Выбрать главу

Словом, душевное состояние мое было сквернейшим, ибо, утратив прежние грезы, я никак не мог забыться в новых, мне никак не удавалось заговорить с собой о себе красивыми словами. И я с алмазной ясностью понял, что жизнь уже кончена. Что нет никаких резонов затягивать агонию еще живого животного, в которое я превратился.
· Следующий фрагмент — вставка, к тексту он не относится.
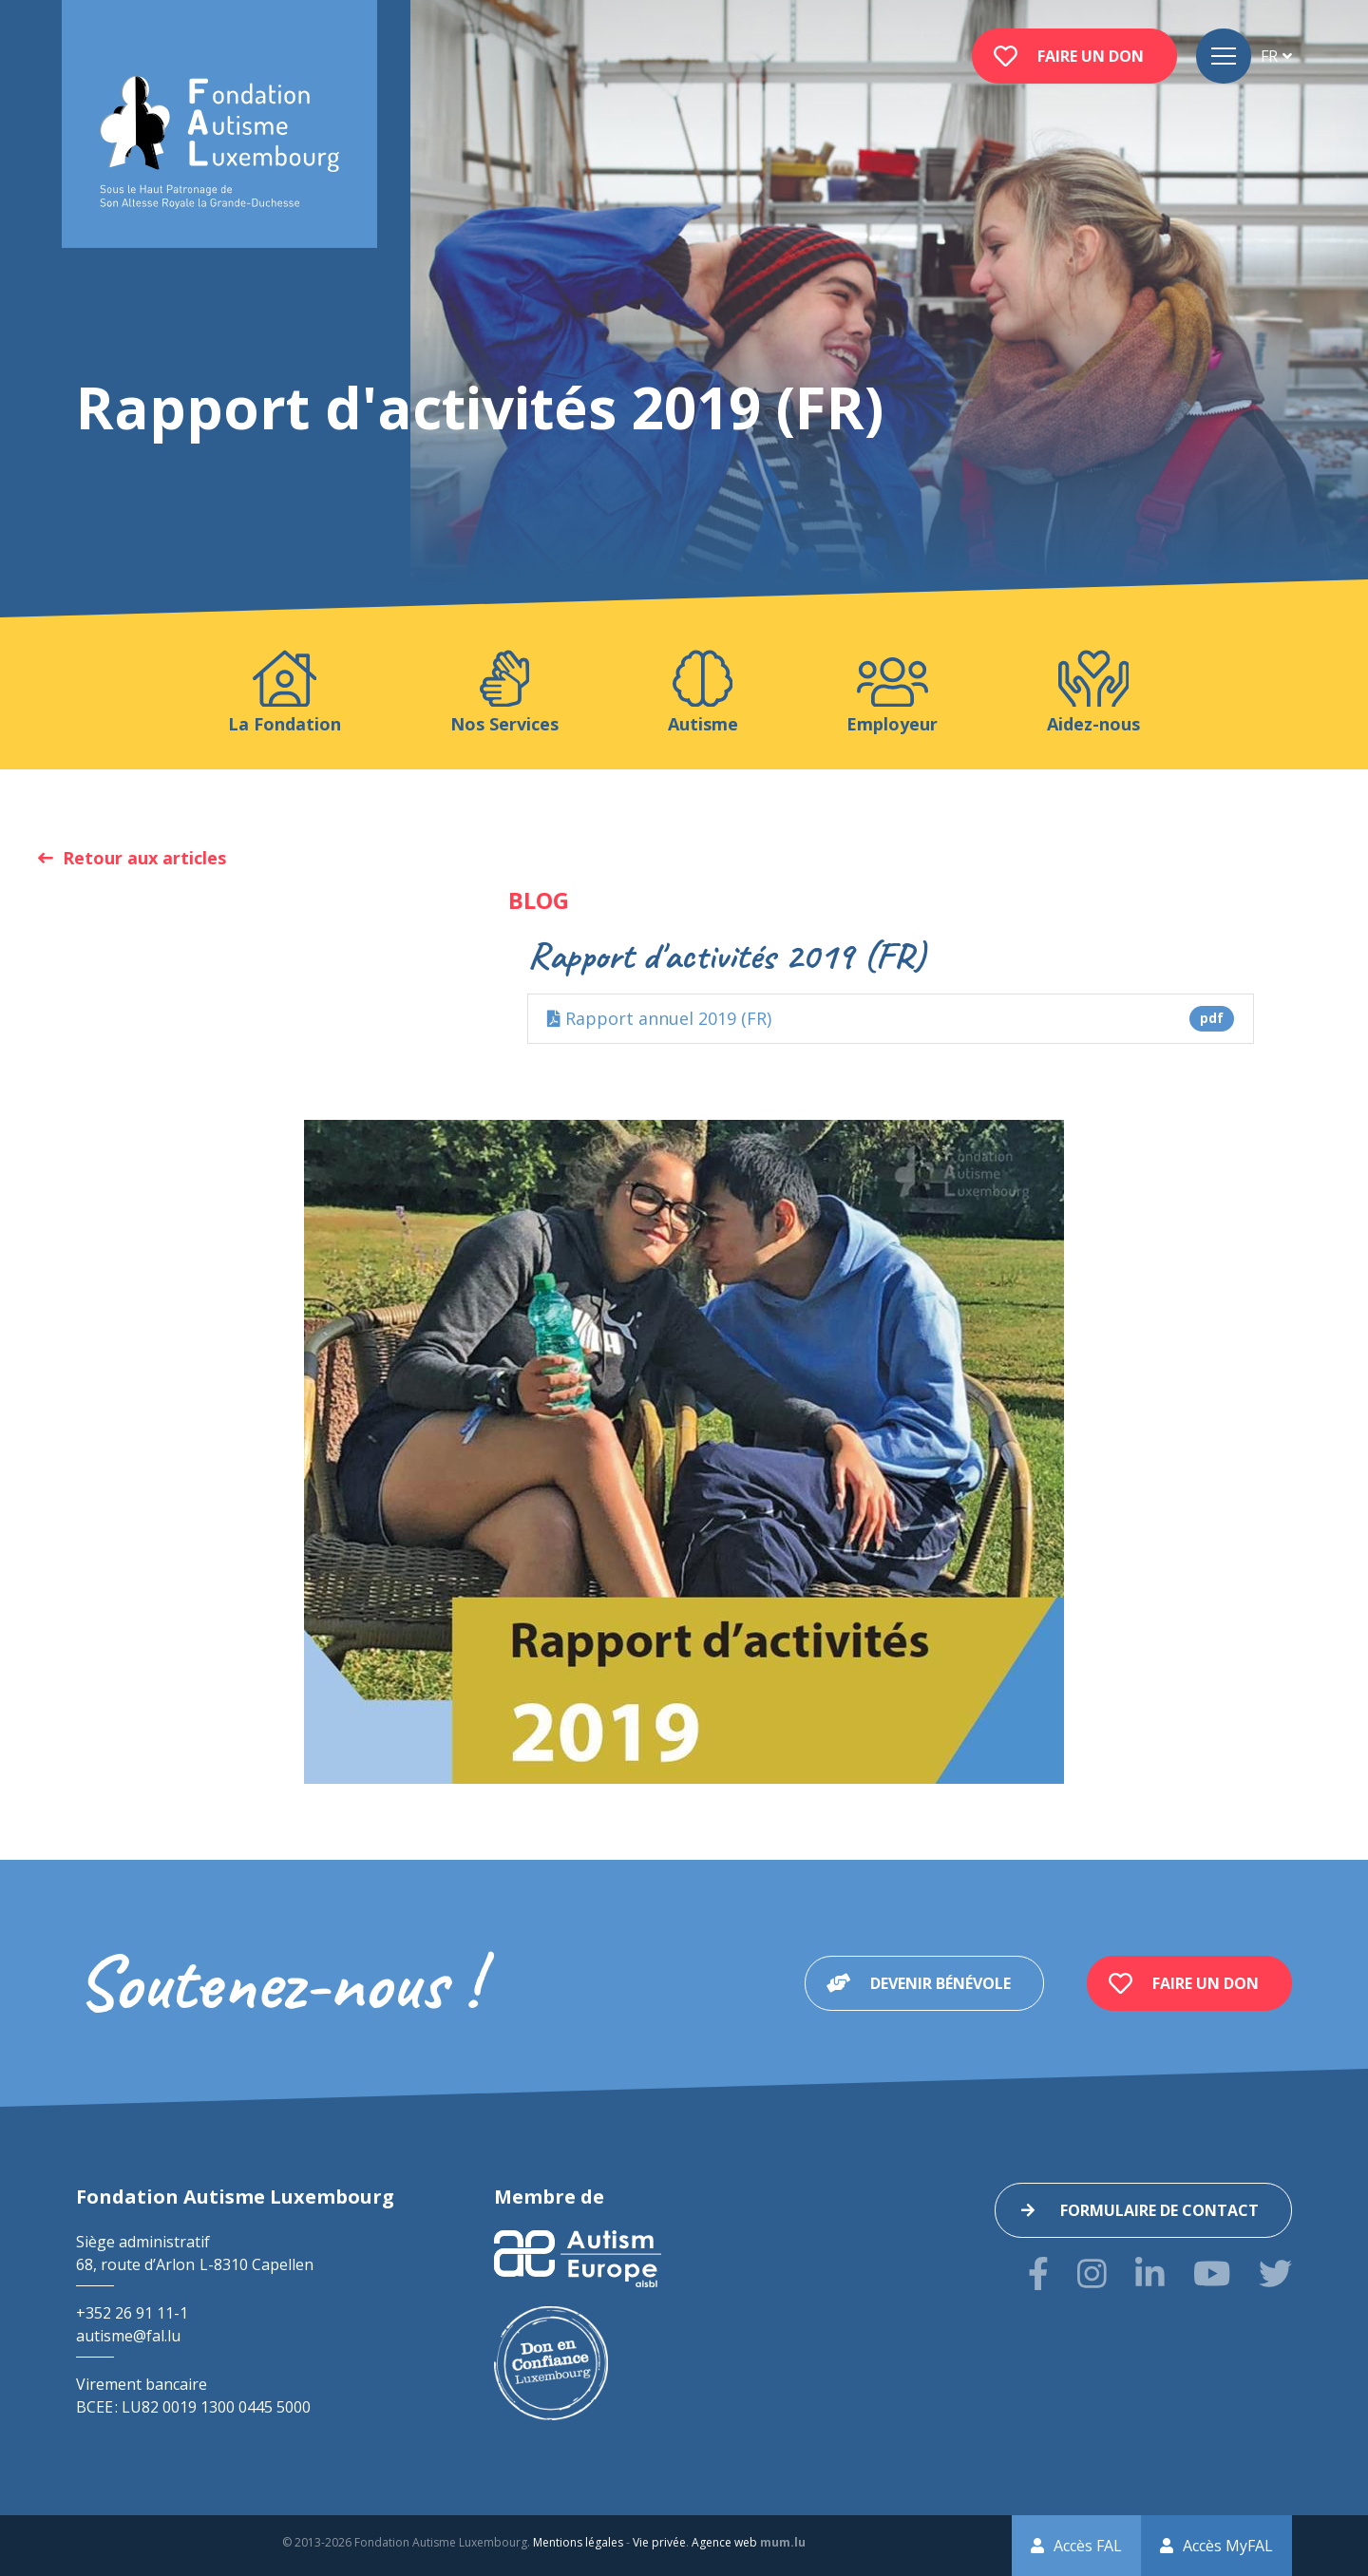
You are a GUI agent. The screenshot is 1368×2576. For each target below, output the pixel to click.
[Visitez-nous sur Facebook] (1038, 2273)
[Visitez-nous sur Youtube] (1211, 2273)
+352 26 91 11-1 (132, 2312)
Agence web (724, 2542)
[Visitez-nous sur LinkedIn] (1150, 2273)
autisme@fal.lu (128, 2335)
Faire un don (1090, 56)
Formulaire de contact (1159, 2210)
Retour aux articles (144, 857)
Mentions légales (578, 2542)
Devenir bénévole (940, 1983)
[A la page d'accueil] (219, 143)
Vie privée (659, 2542)
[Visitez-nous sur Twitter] (1275, 2273)
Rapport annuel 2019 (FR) (890, 1019)
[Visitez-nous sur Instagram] (1092, 2273)
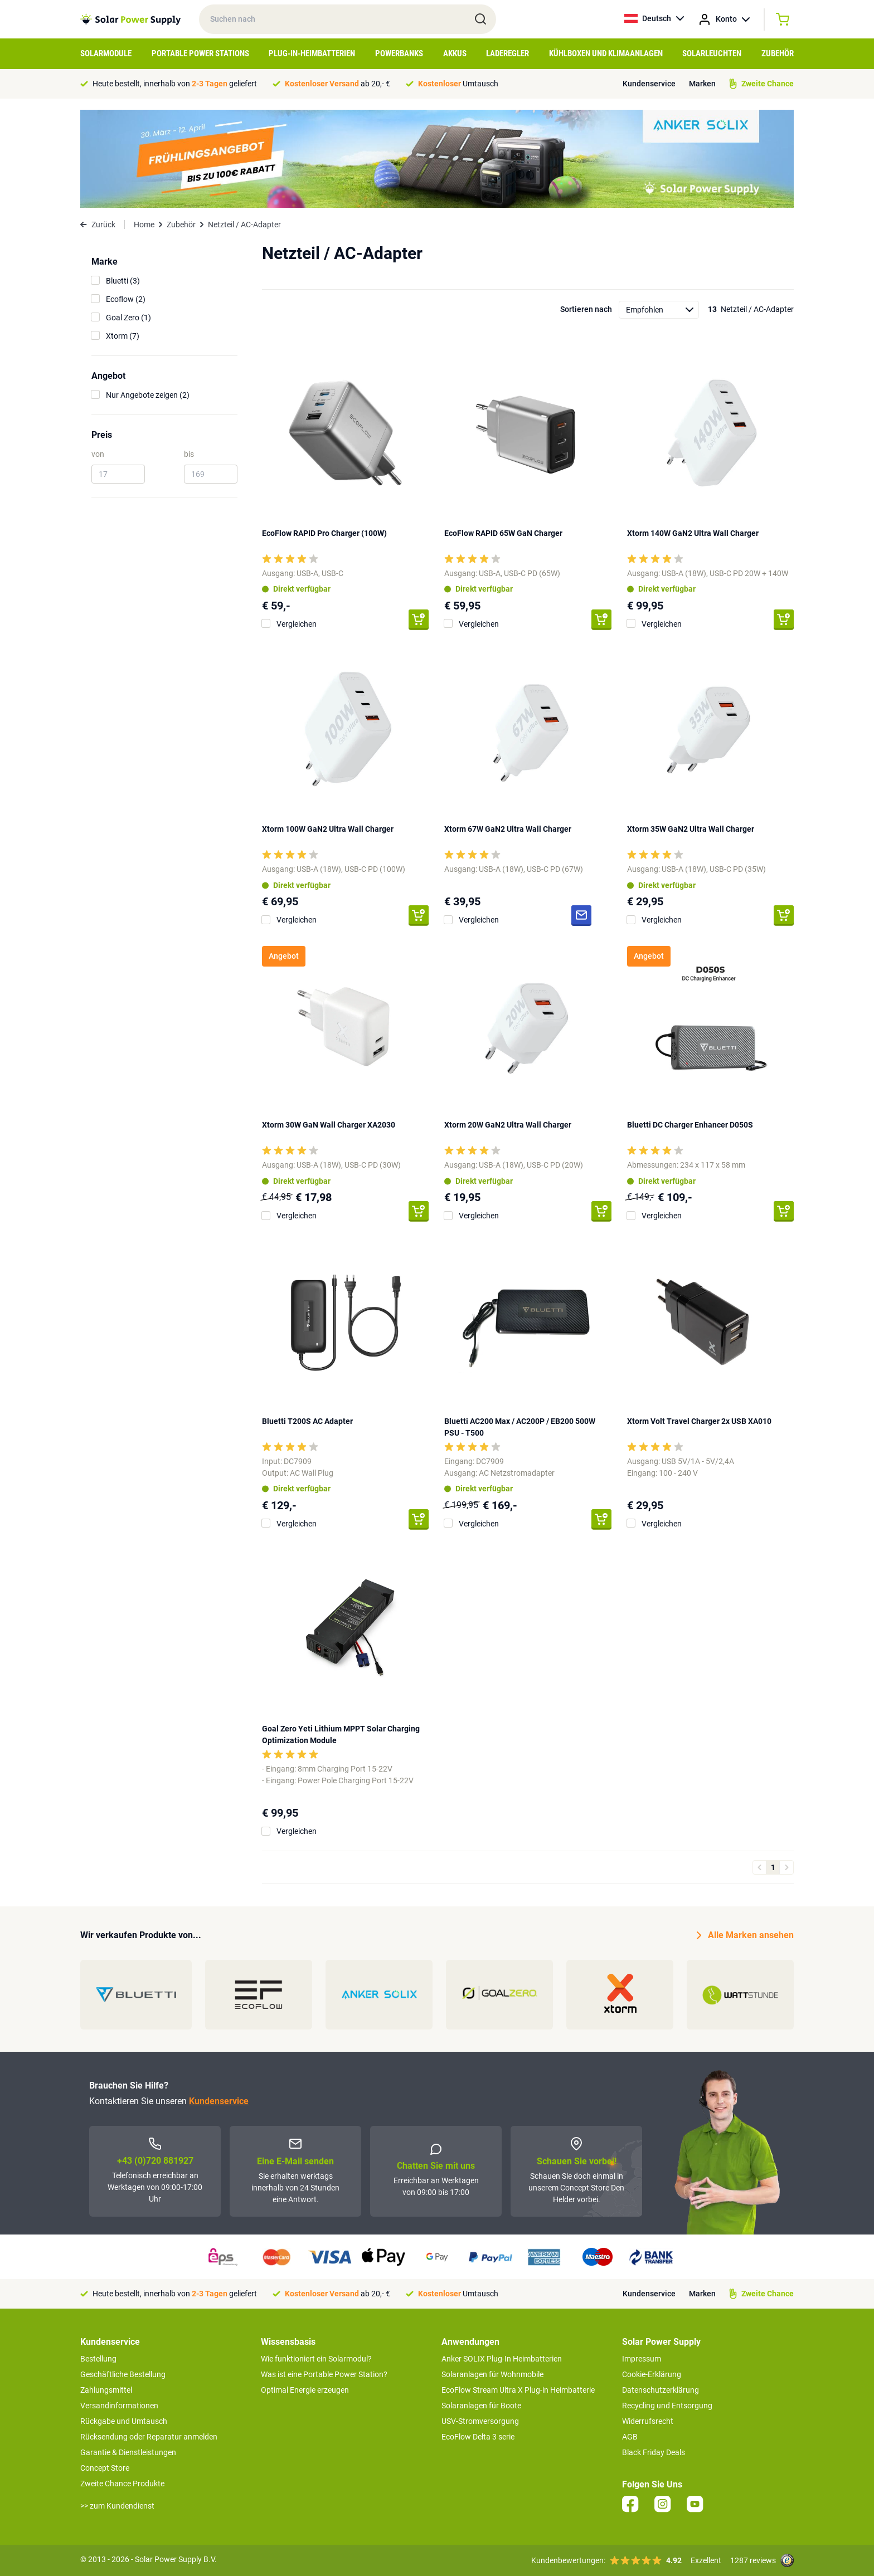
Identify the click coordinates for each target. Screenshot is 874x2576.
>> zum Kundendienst (117, 2505)
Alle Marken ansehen (745, 1935)
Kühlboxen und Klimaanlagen (606, 53)
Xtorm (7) (122, 335)
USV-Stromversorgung (480, 2421)
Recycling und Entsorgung (667, 2405)
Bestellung (98, 2358)
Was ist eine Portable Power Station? (324, 2374)
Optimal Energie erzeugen (305, 2389)
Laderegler (507, 53)
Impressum (641, 2358)
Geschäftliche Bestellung (123, 2374)
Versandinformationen (119, 2405)
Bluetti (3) (123, 280)
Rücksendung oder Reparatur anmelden (148, 2436)
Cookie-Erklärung (651, 2374)
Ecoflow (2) (125, 299)
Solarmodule (106, 53)
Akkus (455, 53)
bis (189, 454)
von (97, 454)
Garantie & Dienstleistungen (128, 2452)
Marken (702, 83)
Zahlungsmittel (106, 2389)
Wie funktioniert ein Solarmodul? (316, 2358)
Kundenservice (649, 83)
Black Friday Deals (653, 2452)
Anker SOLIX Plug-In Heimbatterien (501, 2358)
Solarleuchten (711, 53)
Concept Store (104, 2467)
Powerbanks (399, 53)
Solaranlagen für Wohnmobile (492, 2374)
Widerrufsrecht (647, 2421)
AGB (630, 2436)
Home (144, 224)
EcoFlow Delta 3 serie (477, 2436)
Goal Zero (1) (128, 317)
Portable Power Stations (200, 53)
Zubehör (777, 53)
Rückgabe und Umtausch (123, 2421)
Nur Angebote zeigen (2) (148, 395)
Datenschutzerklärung (660, 2389)
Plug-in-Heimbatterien (312, 53)
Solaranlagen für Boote (481, 2405)
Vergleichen (296, 623)
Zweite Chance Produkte (122, 2483)
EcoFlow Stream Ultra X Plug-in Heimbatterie (518, 2389)
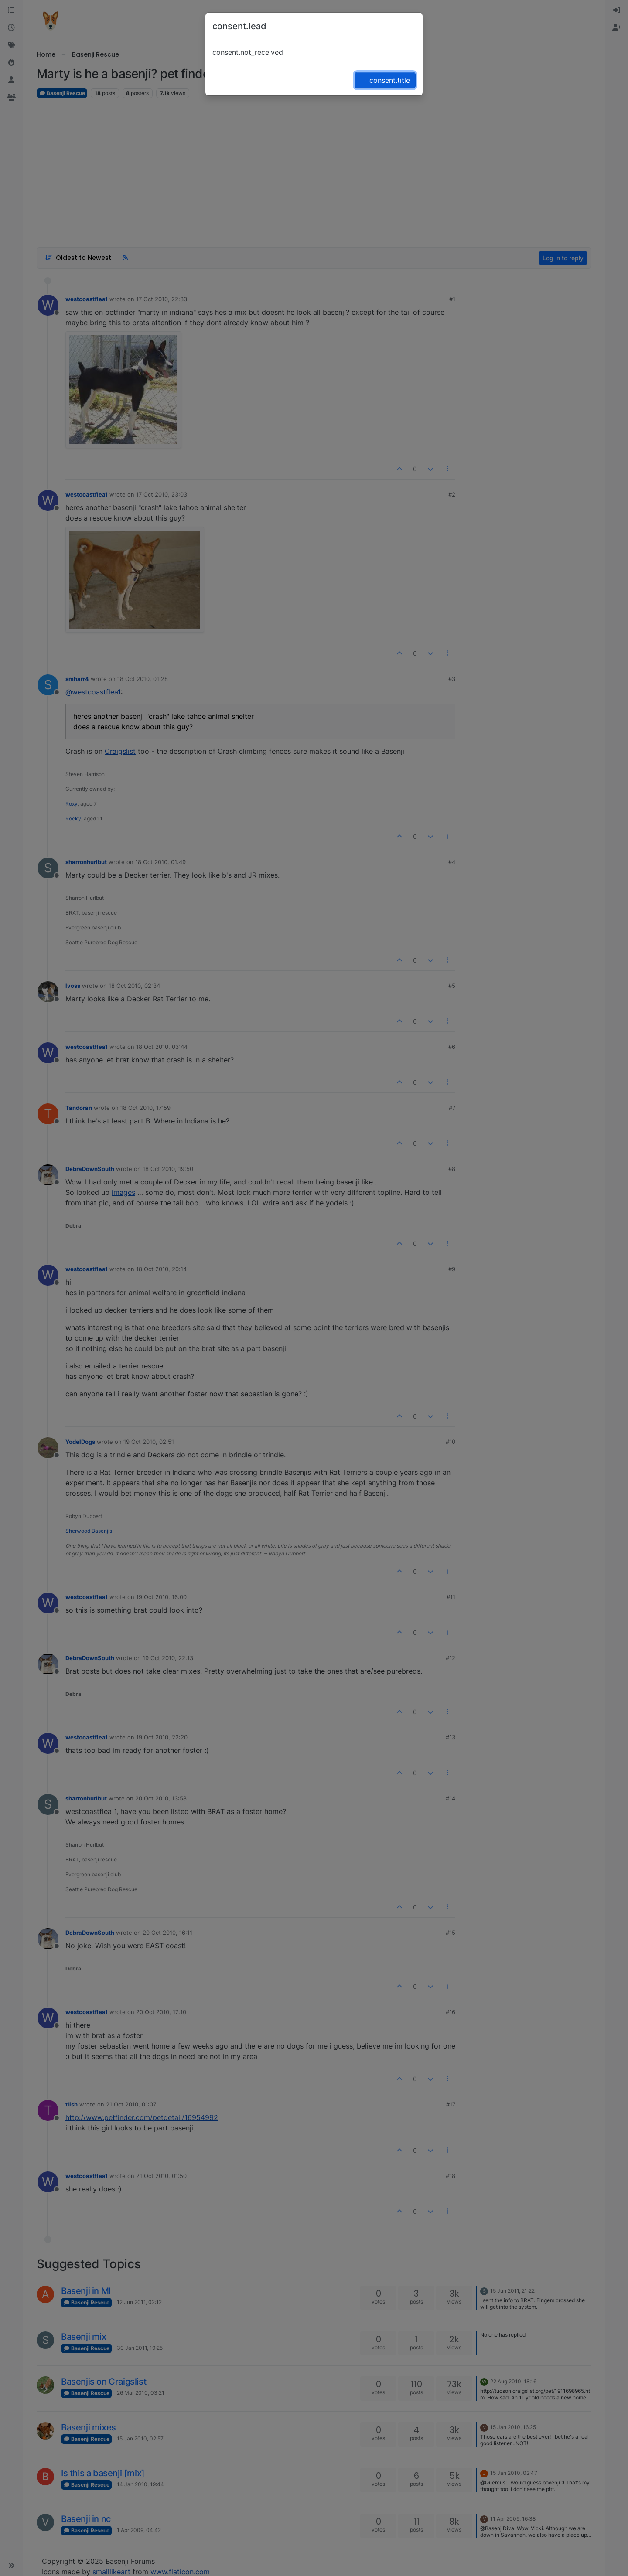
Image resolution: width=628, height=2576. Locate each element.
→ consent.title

Если бы я хоть что-то имел, я бы все отдал, чтобы оказаться на месте застреленного Рабина: что может быть прекраснее – всю жизнь сражаться за любимую сказку, потом заключить опаснейший мир – совершить исторический поворот в неизвестность – и пасть от руки фанатика, одержимого сказкой-соперницей. Пасть жертвой одержимости всегда красиво, ибо любая одержимость есть победа человека над животным, фантома над фактом! Пасть жертвой грандиозной фантазии даже намного красивее, чем погибнуть от бивня мамонта!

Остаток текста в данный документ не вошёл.